Segment Open

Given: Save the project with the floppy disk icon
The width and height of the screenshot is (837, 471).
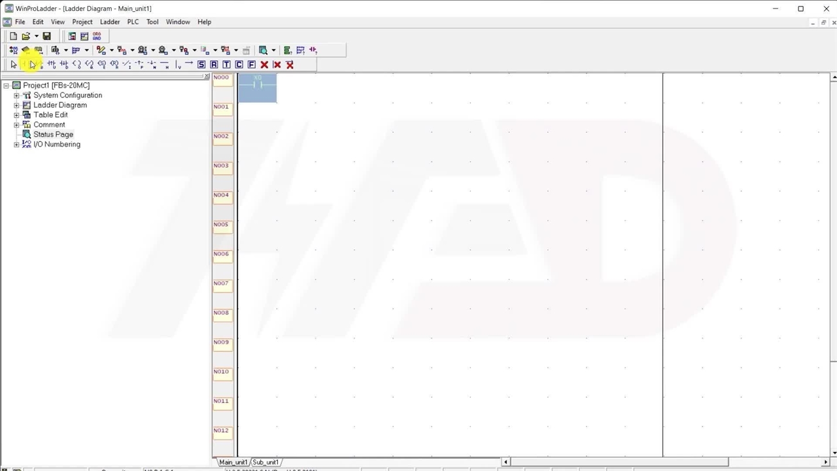Looking at the screenshot, I should 46,36.
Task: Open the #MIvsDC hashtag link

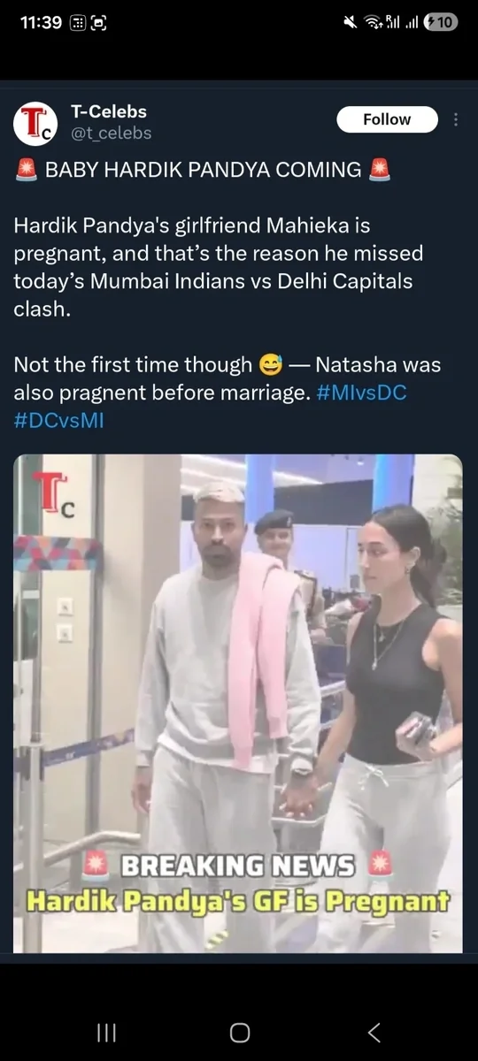Action: pyautogui.click(x=361, y=393)
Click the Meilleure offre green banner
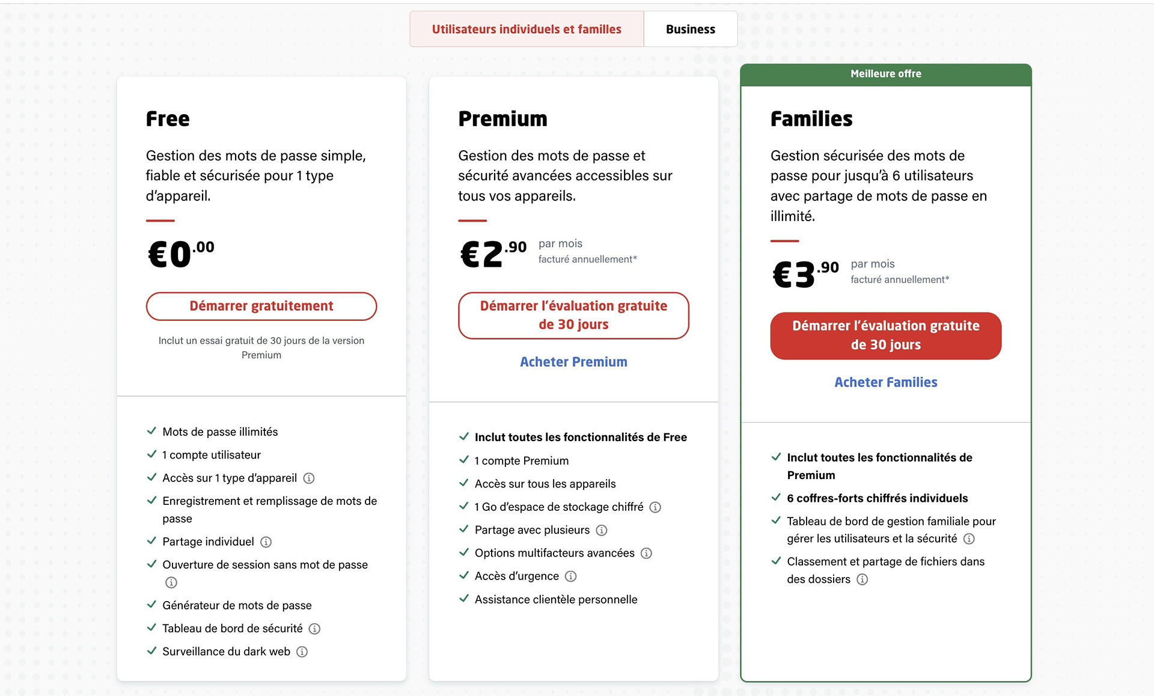Screen dimensions: 1154x696 coord(886,75)
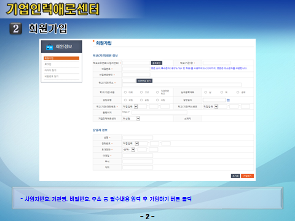Click the blue briefcase icon in 회원정보 header

[49, 47]
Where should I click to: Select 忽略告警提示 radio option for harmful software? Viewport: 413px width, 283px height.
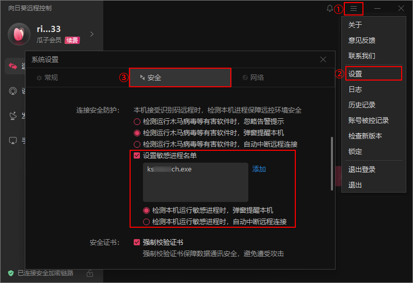tap(137, 122)
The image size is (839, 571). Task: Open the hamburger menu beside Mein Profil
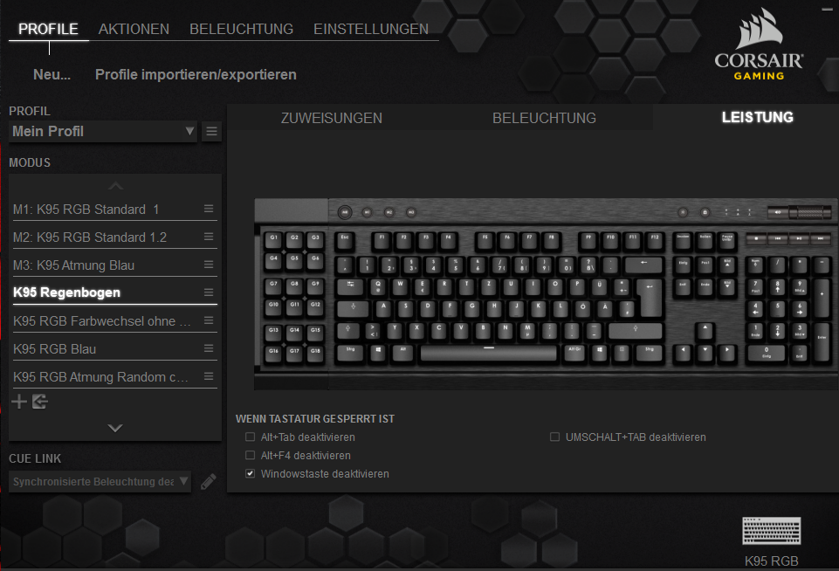coord(211,131)
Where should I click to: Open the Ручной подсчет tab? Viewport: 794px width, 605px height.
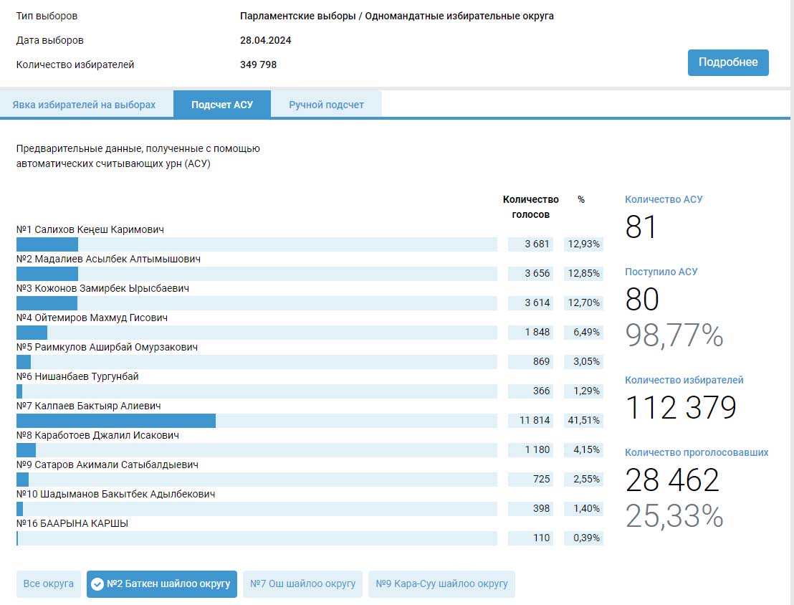[326, 105]
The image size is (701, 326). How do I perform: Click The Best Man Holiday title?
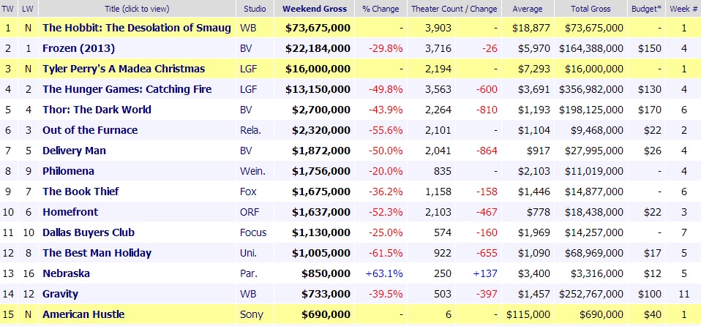coord(97,253)
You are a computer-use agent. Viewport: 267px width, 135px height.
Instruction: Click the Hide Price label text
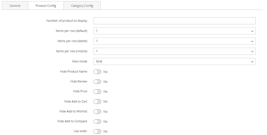pos(80,91)
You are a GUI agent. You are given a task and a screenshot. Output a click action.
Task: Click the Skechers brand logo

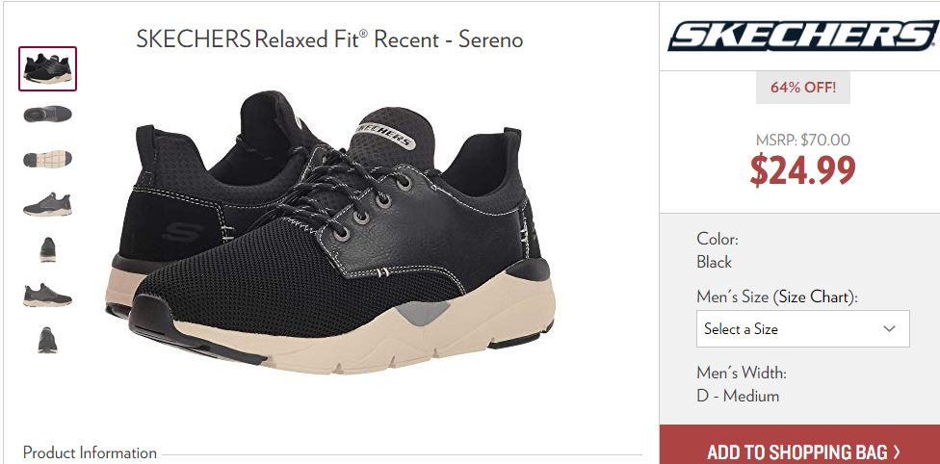click(x=800, y=36)
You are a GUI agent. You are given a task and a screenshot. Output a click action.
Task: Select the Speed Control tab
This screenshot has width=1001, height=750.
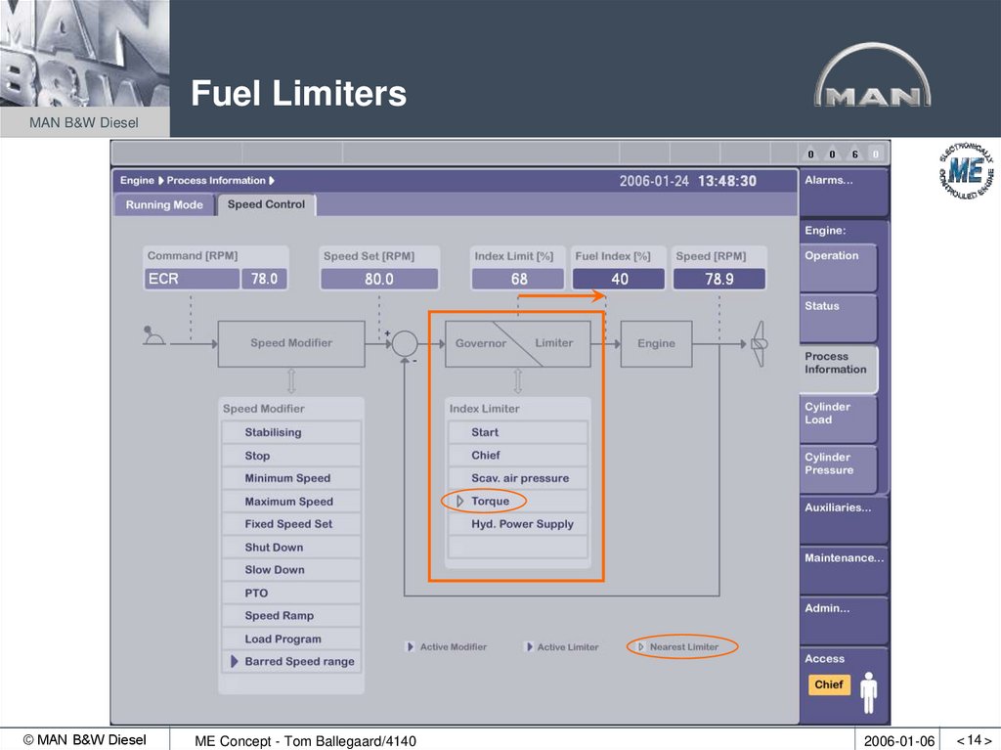(265, 204)
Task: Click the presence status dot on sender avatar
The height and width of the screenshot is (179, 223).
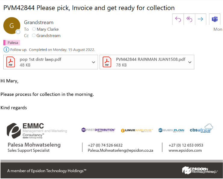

Segment Closed

=== TASK INSTRUCTIONS ===
Repeat, exactly and with no pictures, each line from the line that holds "Where should I click to: Select" through the last line of the records above.

=== SOLUTION TO THE PROBLEM ===
Where should I click to: Select 忽略告警提示 radio option for harmful software? Viewport: 413px width, 283px height.
tap(137, 122)
The image size is (839, 571). Task: Open the hamburger menu beside Mein Profil
coord(211,131)
Where should I click to: Open the Ручной подсчет tab? Viewport: 794px width, 605px height.
[326, 105]
The image size is (701, 326). How do I perform: Click The Best Man Holiday title?
coord(97,253)
You are a computer-use agent. Viewport: 267px width, 135px height.
Instruction: Click the Hide Price label text
pos(80,91)
You are a GUI agent. You are given a task and a screenshot. Output a click action.
Task: Click the Skechers brand logo

click(x=800, y=36)
You are a GUI agent. You are given a task and a screenshot. Output a click action.
Task: Select the Speed Control tab
This screenshot has width=1001, height=750.
(265, 204)
Task: Click the presence status dot on sender avatar
The height and width of the screenshot is (179, 223).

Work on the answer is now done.